Recorded information:
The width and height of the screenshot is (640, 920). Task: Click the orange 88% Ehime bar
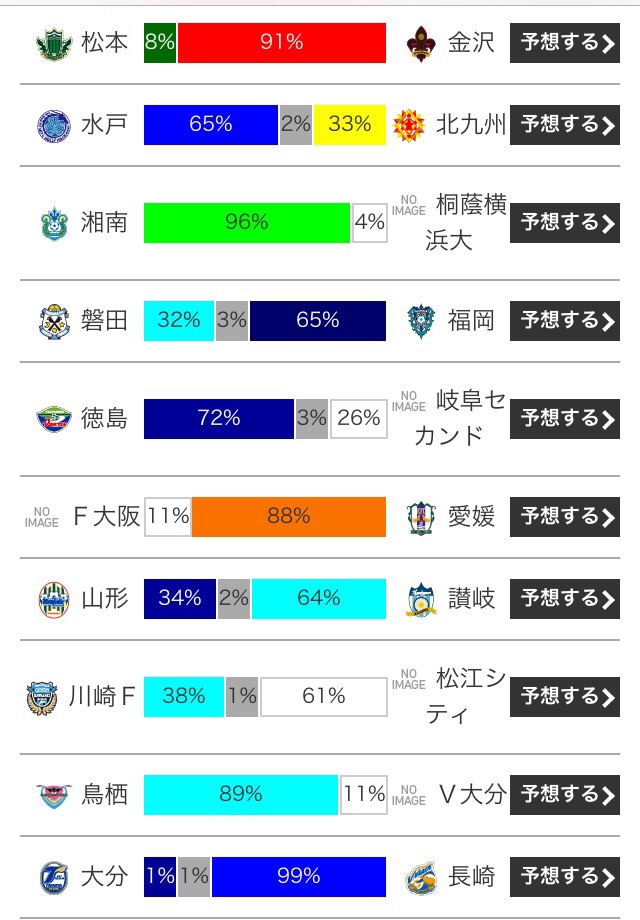289,517
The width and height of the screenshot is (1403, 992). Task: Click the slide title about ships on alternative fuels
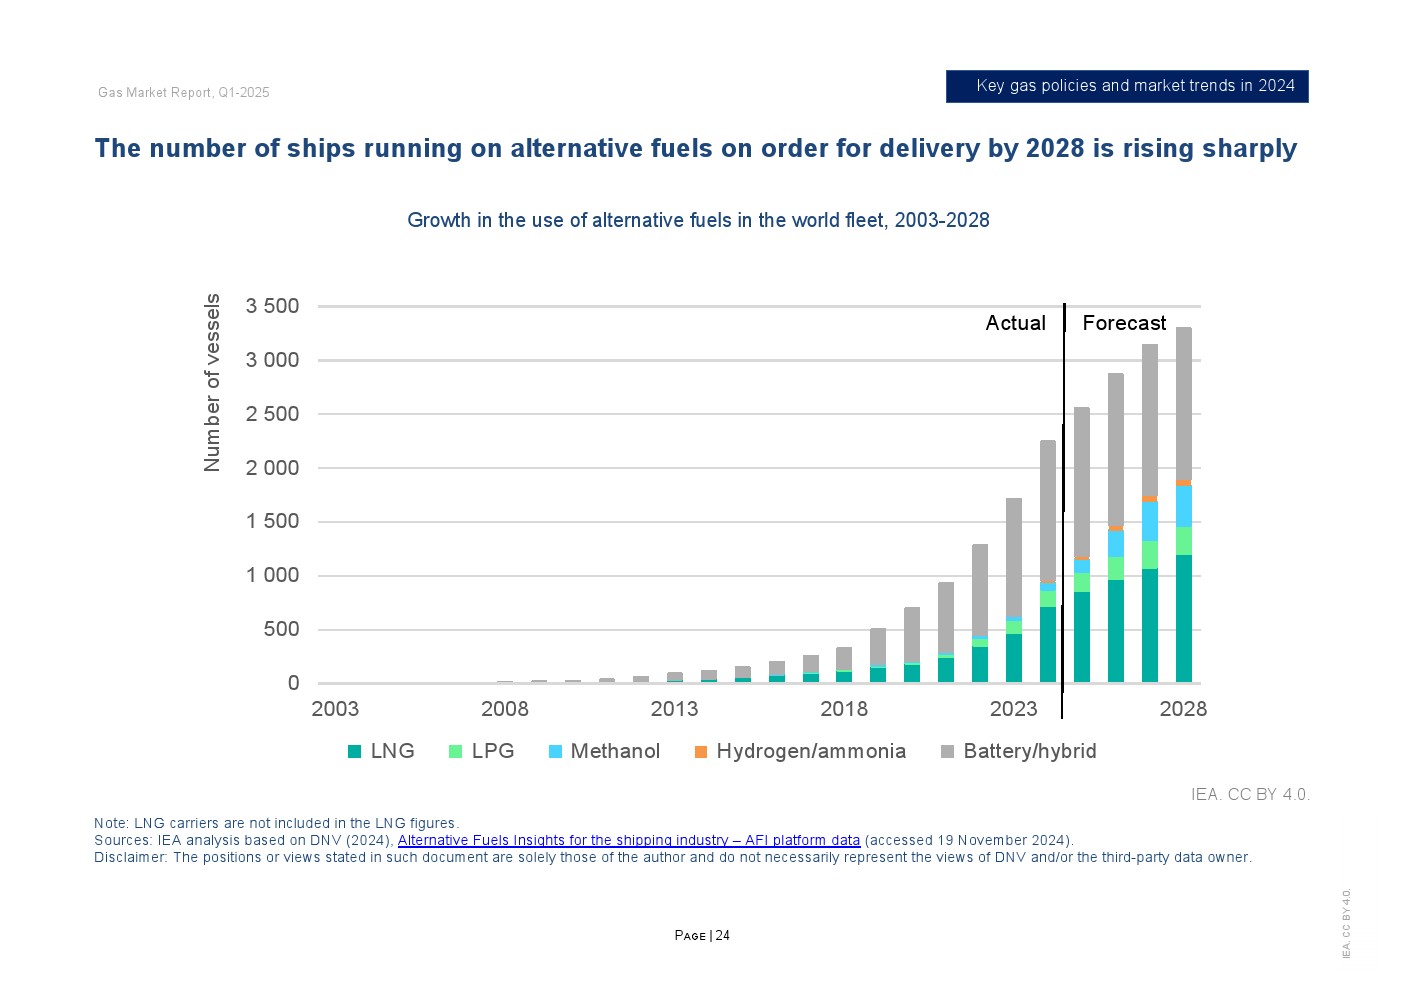coord(695,148)
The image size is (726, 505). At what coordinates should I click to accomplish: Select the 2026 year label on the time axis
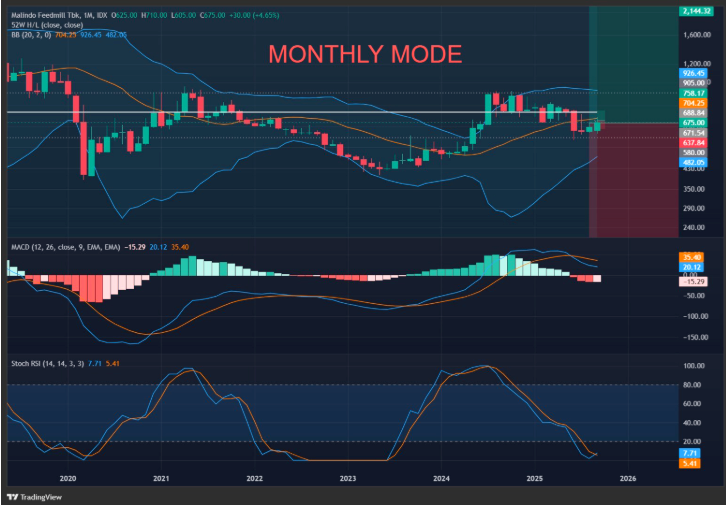(627, 479)
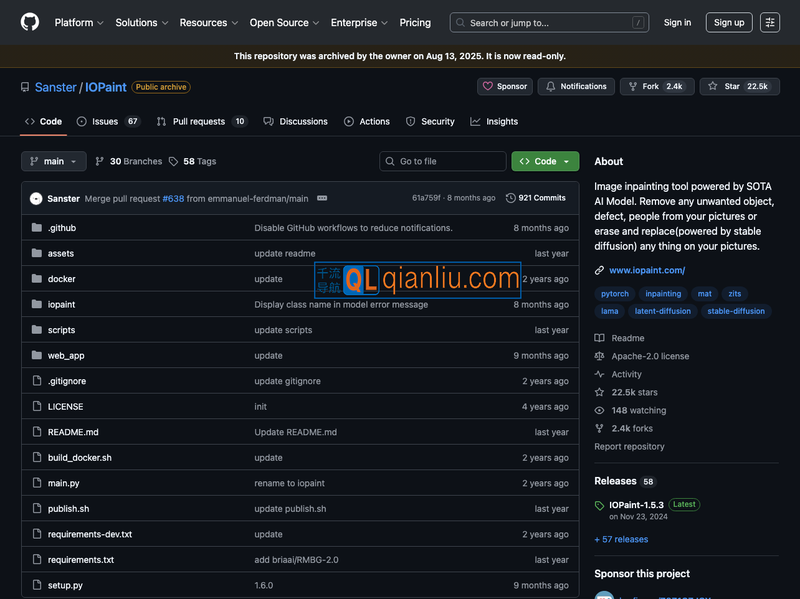Open the iopaint folder
The height and width of the screenshot is (599, 800).
pos(61,304)
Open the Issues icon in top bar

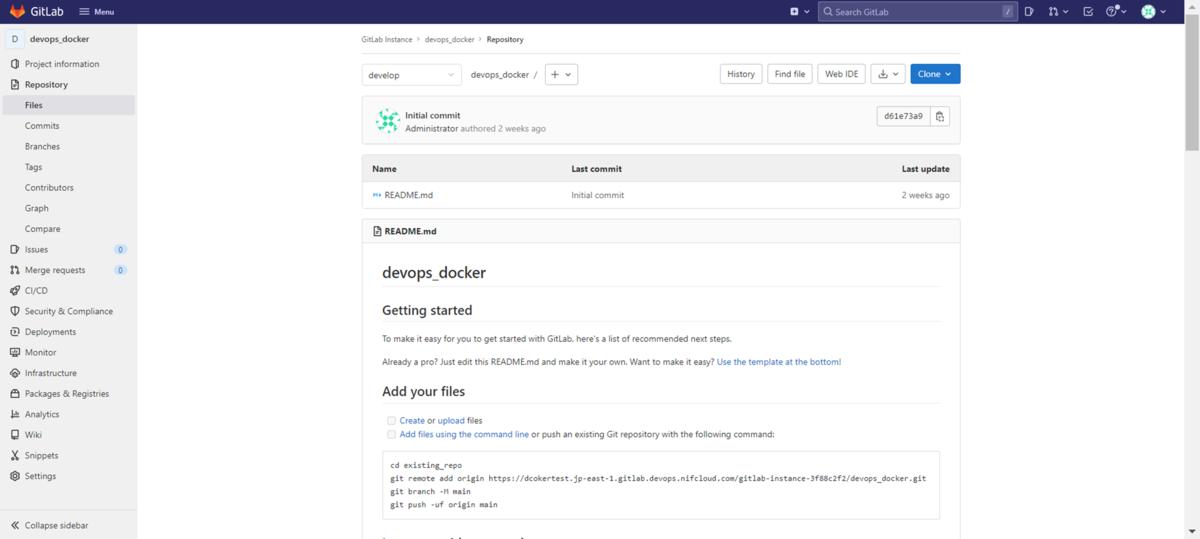[x=1029, y=12]
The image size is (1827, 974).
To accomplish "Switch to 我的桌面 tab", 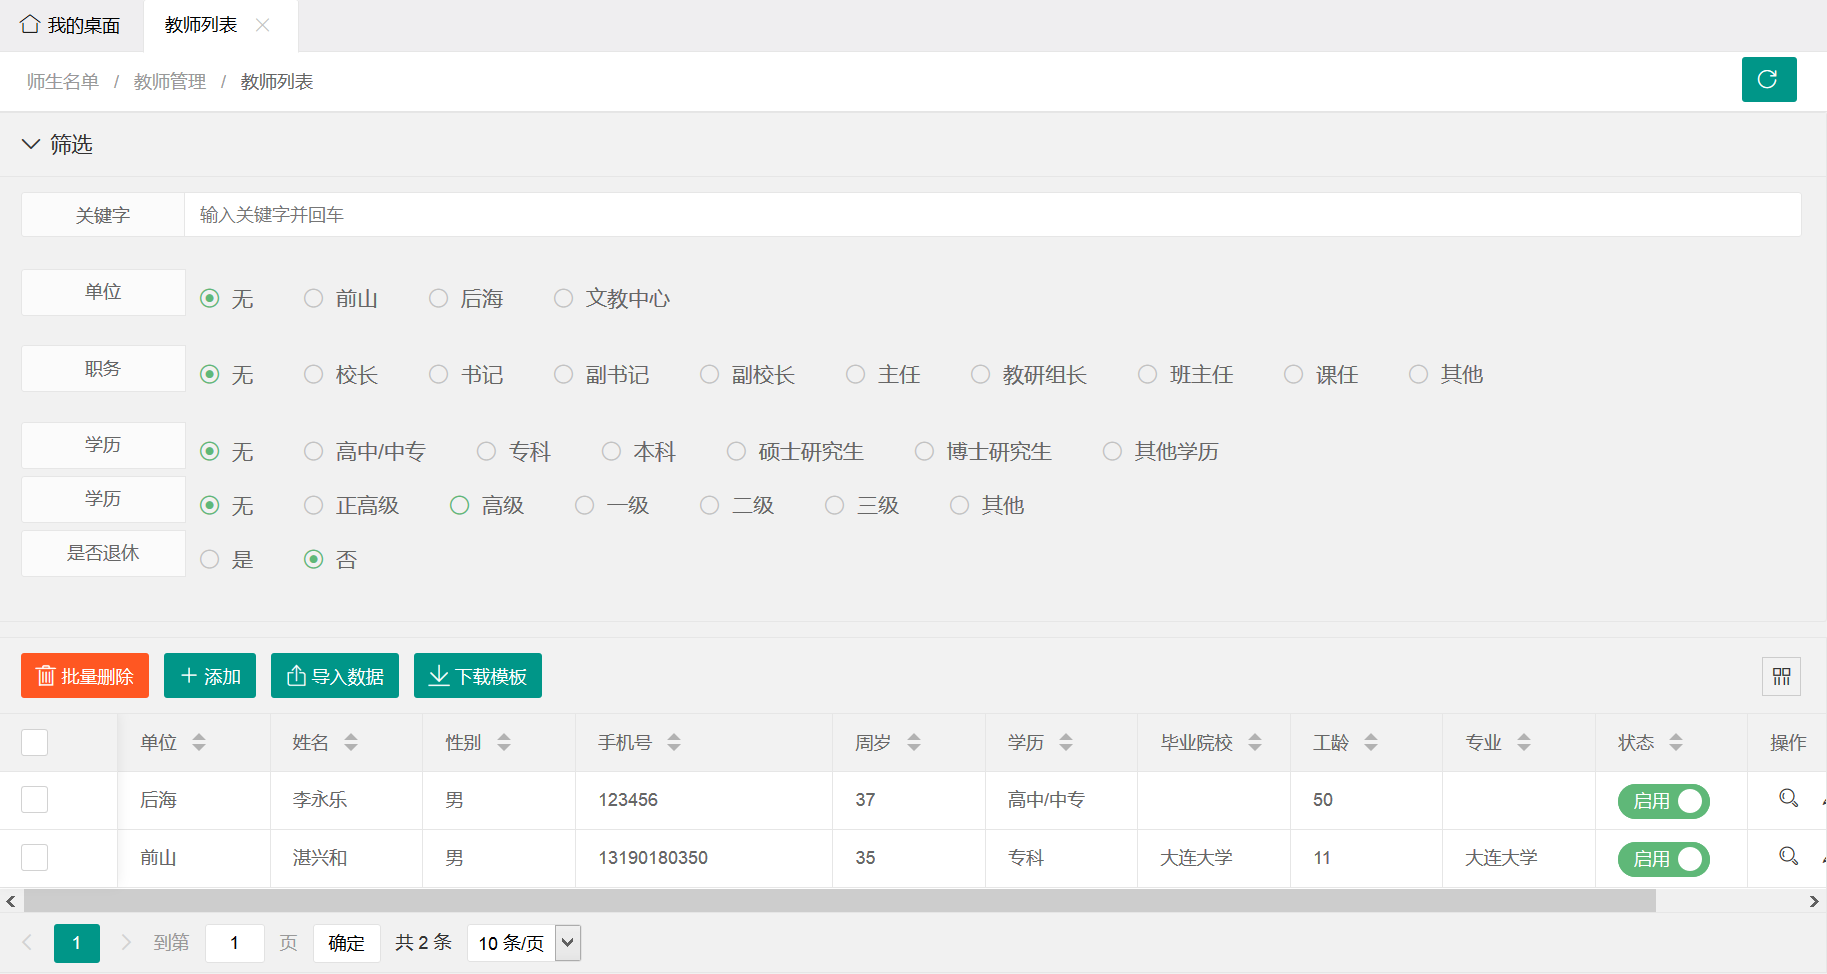I will 71,25.
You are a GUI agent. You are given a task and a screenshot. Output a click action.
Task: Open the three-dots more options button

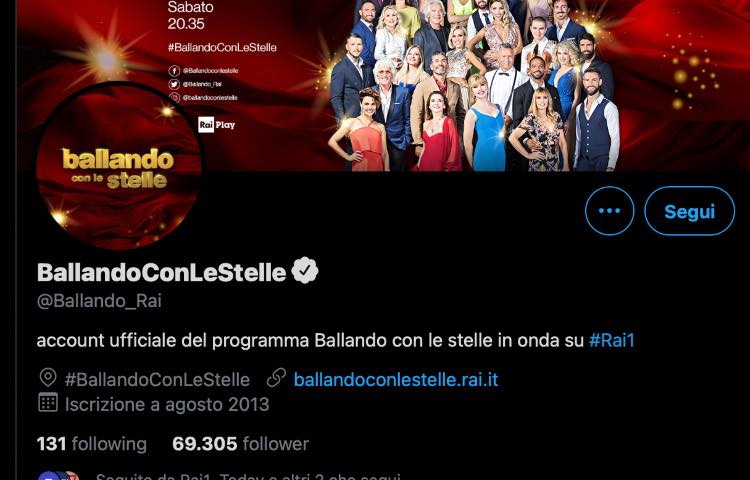point(609,211)
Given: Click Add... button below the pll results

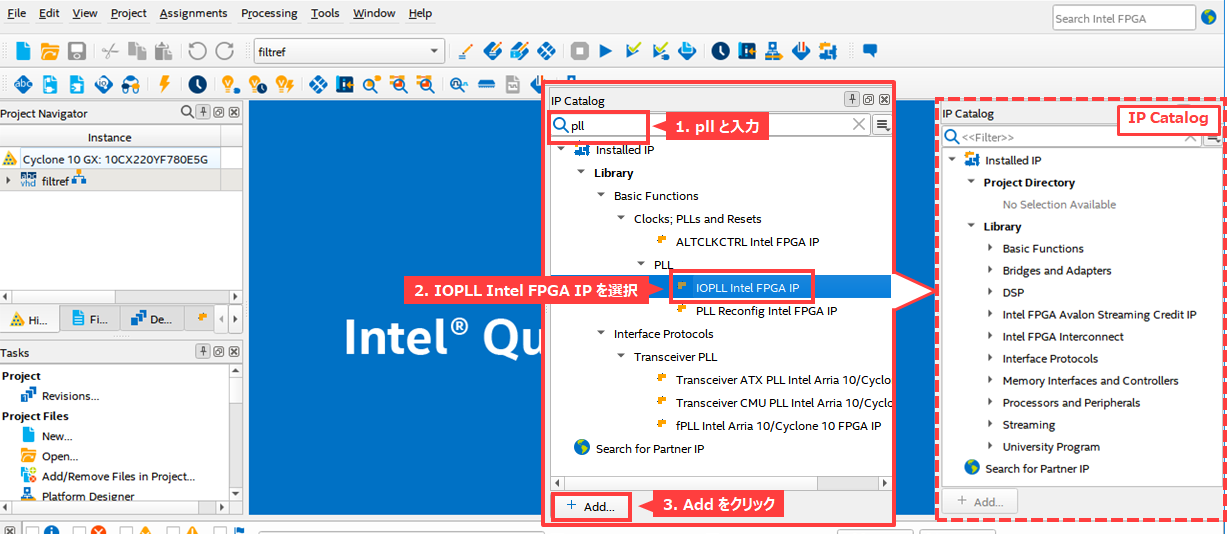Looking at the screenshot, I should (591, 506).
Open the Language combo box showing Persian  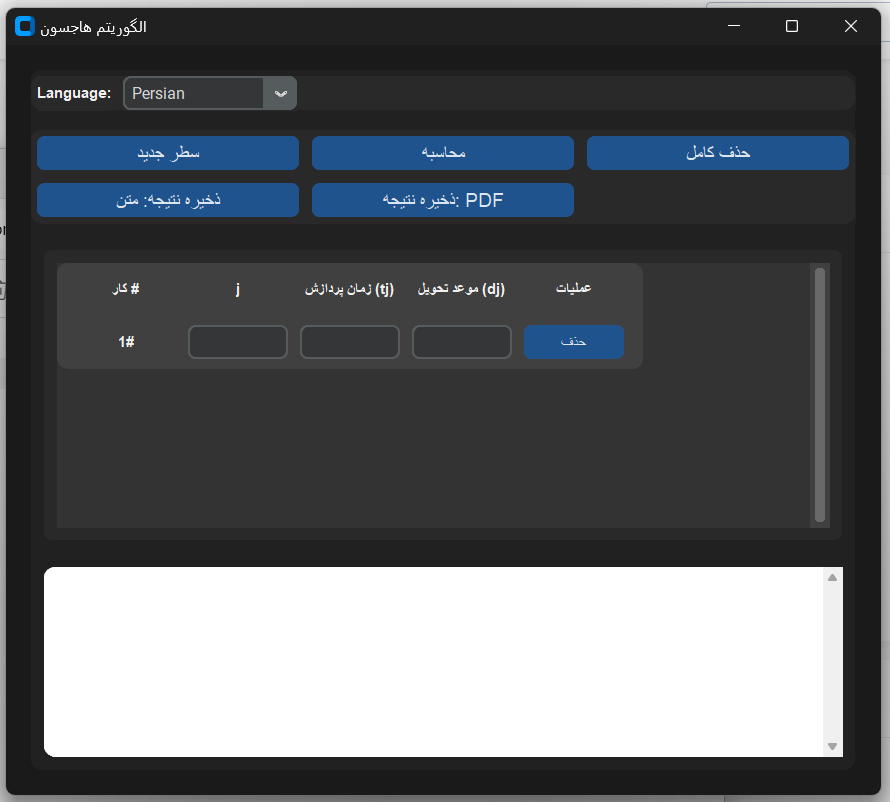point(194,93)
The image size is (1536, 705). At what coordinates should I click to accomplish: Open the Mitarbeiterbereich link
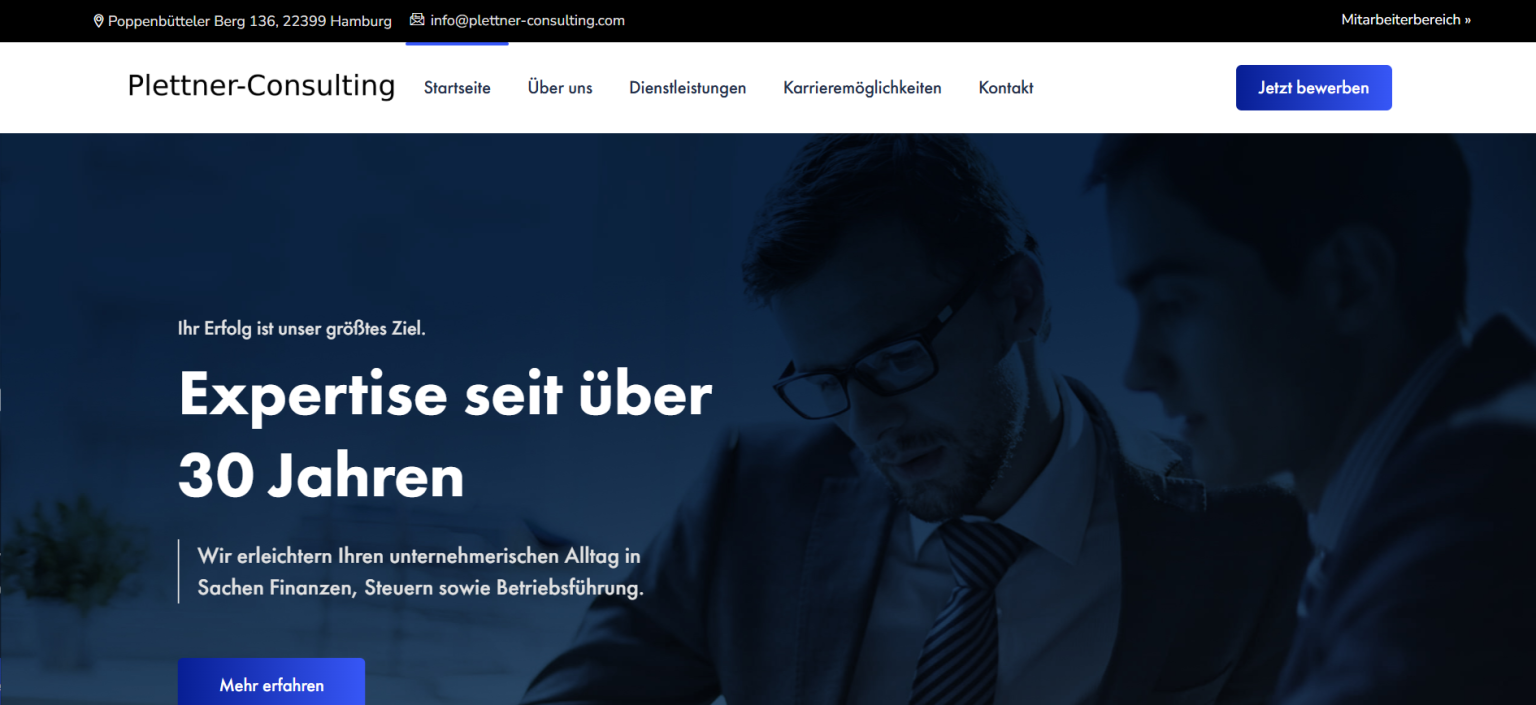click(x=1406, y=20)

Work required: Please pick out and copy every line above that contains the word "height", matching its case exactly.

Correct answer:
The width and height of the screenshot is (640, 920). Task: Click the orange 88% Ehime bar
The width and height of the screenshot is (1403, 992). Task: Click the slide title about ships on alternative fuels
The height and width of the screenshot is (599, 800).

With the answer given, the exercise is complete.